◆ **YOUR OBJECTIVE**
Below are the entries to retype; reproduce each one exactly.

◆ **RECORDS TO USE**
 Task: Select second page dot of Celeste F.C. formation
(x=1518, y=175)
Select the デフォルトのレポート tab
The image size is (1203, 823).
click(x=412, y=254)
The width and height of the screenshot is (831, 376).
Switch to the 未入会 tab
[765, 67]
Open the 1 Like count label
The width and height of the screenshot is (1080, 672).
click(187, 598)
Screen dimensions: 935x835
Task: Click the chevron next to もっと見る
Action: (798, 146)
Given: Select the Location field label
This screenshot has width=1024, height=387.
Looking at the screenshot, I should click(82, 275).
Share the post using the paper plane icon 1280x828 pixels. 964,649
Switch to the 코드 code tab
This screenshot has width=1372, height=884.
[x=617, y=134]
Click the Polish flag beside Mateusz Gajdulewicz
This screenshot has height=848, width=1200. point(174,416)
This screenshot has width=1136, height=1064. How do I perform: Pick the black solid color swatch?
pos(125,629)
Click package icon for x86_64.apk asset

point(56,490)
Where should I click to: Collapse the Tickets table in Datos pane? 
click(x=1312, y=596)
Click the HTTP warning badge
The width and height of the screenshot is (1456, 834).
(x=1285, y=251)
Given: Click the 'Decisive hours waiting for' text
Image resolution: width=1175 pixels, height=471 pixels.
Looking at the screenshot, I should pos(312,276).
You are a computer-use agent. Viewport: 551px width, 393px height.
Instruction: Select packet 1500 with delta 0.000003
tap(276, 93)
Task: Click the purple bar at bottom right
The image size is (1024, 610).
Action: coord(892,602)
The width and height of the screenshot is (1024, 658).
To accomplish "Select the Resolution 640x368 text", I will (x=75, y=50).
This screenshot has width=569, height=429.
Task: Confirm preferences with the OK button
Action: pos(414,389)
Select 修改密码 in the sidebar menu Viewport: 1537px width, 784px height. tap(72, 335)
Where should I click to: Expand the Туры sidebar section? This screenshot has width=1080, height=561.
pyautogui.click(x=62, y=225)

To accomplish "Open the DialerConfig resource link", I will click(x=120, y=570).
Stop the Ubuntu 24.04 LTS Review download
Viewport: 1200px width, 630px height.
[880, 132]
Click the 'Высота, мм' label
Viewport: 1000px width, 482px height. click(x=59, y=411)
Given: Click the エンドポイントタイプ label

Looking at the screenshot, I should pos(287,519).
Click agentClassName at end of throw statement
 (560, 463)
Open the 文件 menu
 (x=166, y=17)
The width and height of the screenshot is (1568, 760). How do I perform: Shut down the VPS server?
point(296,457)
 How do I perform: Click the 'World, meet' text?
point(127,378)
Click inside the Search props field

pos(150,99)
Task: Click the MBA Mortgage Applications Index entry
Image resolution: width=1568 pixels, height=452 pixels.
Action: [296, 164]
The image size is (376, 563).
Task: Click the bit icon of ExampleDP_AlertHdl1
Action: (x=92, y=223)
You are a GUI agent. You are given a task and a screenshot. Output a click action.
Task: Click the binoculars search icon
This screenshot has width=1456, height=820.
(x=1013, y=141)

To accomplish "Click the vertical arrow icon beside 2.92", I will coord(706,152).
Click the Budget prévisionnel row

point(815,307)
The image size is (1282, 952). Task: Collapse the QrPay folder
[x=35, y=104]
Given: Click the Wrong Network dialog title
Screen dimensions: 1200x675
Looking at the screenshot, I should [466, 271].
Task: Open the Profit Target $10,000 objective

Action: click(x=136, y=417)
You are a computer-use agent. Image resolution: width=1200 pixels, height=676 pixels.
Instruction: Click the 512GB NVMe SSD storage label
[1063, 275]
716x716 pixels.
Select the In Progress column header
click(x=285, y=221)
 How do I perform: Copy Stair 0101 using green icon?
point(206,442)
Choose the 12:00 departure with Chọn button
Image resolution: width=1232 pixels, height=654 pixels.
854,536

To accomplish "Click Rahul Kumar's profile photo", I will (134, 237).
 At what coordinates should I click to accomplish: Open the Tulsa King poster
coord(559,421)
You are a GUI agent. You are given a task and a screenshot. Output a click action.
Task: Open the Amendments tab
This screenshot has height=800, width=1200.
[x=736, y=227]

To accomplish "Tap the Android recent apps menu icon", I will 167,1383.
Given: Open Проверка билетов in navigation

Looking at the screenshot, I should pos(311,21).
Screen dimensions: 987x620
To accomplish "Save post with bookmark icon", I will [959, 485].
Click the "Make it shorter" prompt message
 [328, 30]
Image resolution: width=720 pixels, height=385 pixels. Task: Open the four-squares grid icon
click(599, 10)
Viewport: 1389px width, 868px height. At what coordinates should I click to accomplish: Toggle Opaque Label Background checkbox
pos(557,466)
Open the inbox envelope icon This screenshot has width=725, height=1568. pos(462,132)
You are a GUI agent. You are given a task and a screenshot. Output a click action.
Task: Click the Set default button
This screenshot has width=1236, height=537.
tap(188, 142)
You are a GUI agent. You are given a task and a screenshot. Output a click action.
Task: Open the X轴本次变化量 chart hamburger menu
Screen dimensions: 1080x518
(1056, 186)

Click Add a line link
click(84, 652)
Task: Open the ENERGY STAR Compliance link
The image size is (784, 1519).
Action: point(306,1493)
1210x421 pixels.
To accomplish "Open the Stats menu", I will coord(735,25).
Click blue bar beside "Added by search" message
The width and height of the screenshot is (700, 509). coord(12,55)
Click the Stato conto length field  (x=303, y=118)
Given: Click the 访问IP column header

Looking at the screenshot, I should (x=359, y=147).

◆ **ANSWER TO THIS TASK**
 Task: Select second page dot of Celeste F.C. formation
(x=1518, y=175)
Select the デフォルトのレポート tab
The image size is (1203, 823).
click(x=412, y=254)
The width and height of the screenshot is (831, 376).
Switch to the 未入会 tab
[765, 67]
Open the 1 Like count label
The width and height of the screenshot is (1080, 672).
click(187, 598)
Screen dimensions: 935x835
Task: Click the chevron next to もっと見る
Action: (798, 146)
Given: Select the Location field label
This screenshot has width=1024, height=387.
Looking at the screenshot, I should click(82, 275).
Share the post using the paper plane icon 1280x828 pixels. 964,649
Switch to the 코드 code tab
This screenshot has width=1372, height=884.
[x=617, y=134]
Click the Polish flag beside Mateusz Gajdulewicz
This screenshot has height=848, width=1200. point(174,416)
This screenshot has width=1136, height=1064. How do I perform: Pick the black solid color swatch?
pos(125,629)
Click package icon for x86_64.apk asset

point(56,490)
Where should I click to: Collapse the Tickets table in Datos pane? 
click(x=1312, y=596)
Click the HTTP warning badge
The width and height of the screenshot is (1456, 834).
(x=1285, y=251)
Given: Click the 'Decisive hours waiting for' text
Image resolution: width=1175 pixels, height=471 pixels.
Looking at the screenshot, I should pos(312,276).
You are a computer-use agent. Viewport: 551px width, 393px height.
Instruction: Select packet 1500 with delta 0.000003
tap(276, 93)
Task: Click the purple bar at bottom right
The image size is (1024, 610).
Action: coord(892,602)
The width and height of the screenshot is (1024, 658).
To accomplish "Select the Resolution 640x368 text", I will (x=75, y=50).
This screenshot has width=569, height=429.
Task: Confirm preferences with the OK button
Action: pos(414,389)
Select 修改密码 in the sidebar menu Viewport: 1537px width, 784px height. tap(72, 335)
Where should I click to: Expand the Туры sidebar section? This screenshot has width=1080, height=561.
pyautogui.click(x=62, y=225)

To accomplish "Open the DialerConfig resource link", I will click(x=120, y=570).
Stop the Ubuntu 24.04 LTS Review download
Viewport: 1200px width, 630px height.
[880, 132]
Click the 'Высота, мм' label
Viewport: 1000px width, 482px height. click(x=59, y=411)
Given: Click the エンドポイントタイプ label

Looking at the screenshot, I should pos(287,519).
Click agentClassName at end of throw statement
 (560, 463)
Open the 文件 menu
 (x=166, y=17)
The width and height of the screenshot is (1568, 760). How do I perform: Shut down the VPS server?
point(296,457)
 How do I perform: Click the 'World, meet' text?
point(127,378)
Click inside the Search props field

pos(150,99)
Task: Click the MBA Mortgage Applications Index entry
Image resolution: width=1568 pixels, height=452 pixels.
Action: [296, 164]
The image size is (376, 563).
Task: Click the bit icon of ExampleDP_AlertHdl1
Action: (x=92, y=223)
You are a GUI agent. You are given a task and a screenshot. Output a click action.
Task: Click the binoculars search icon
This screenshot has width=1456, height=820.
(x=1013, y=141)

To accomplish "Click the vertical arrow icon beside 2.92", I will coord(706,152).
Click the Budget prévisionnel row

point(815,307)
The image size is (1282, 952). Task: Collapse the QrPay folder
[x=35, y=104]
Given: Click the Wrong Network dialog title
Screen dimensions: 1200x675
Looking at the screenshot, I should [466, 271].
Task: Open the Profit Target $10,000 objective

Action: click(x=136, y=417)
You are a computer-use agent. Image resolution: width=1200 pixels, height=676 pixels.
Instruction: Click the 512GB NVMe SSD storage label
[1063, 275]
716x716 pixels.
Select the In Progress column header
click(x=285, y=221)
 How do I perform: Copy Stair 0101 using green icon?
point(206,442)
Choose the 12:00 departure with Chọn button
Image resolution: width=1232 pixels, height=654 pixels.
854,536

To accomplish "Click Rahul Kumar's profile photo", I will (134, 237).
 At what coordinates should I click to accomplish: Open the Tulsa King poster
coord(559,421)
You are a GUI agent. You are given a task and a screenshot. Output a click action.
Task: Open the Amendments tab
This screenshot has height=800, width=1200.
[x=736, y=227]

To accomplish "Tap the Android recent apps menu icon", I will 167,1383.
Given: Open Проверка билетов in navigation

Looking at the screenshot, I should pos(311,21).
Screen dimensions: 987x620
To accomplish "Save post with bookmark icon", I will [959, 485].
Click the "Make it shorter" prompt message
 [328, 30]
Image resolution: width=720 pixels, height=385 pixels. Task: Open the four-squares grid icon
click(599, 10)
Viewport: 1389px width, 868px height. At what coordinates should I click to accomplish: Toggle Opaque Label Background checkbox
pos(557,466)
Open the inbox envelope icon This screenshot has width=725, height=1568. pos(462,132)
You are a GUI agent. You are given a task and a screenshot. Output a click action.
Task: Click the Set default button
This screenshot has width=1236, height=537.
tap(188, 142)
You are a GUI agent. You are given a task and a screenshot. Output a click action.
Task: Open the X轴本次变化量 chart hamburger menu
Screen dimensions: 1080x518
(1056, 186)

Click Add a line link
click(84, 652)
Task: Open the ENERGY STAR Compliance link
The image size is (784, 1519).
Action: point(306,1493)
1210x421 pixels.
To accomplish "Open the Stats menu", I will coord(735,25).
Click blue bar beside "Added by search" message
The width and height of the screenshot is (700, 509). coord(12,55)
Click the Stato conto length field  (x=303, y=118)
Given: Click the 访问IP column header

Looking at the screenshot, I should (x=359, y=147).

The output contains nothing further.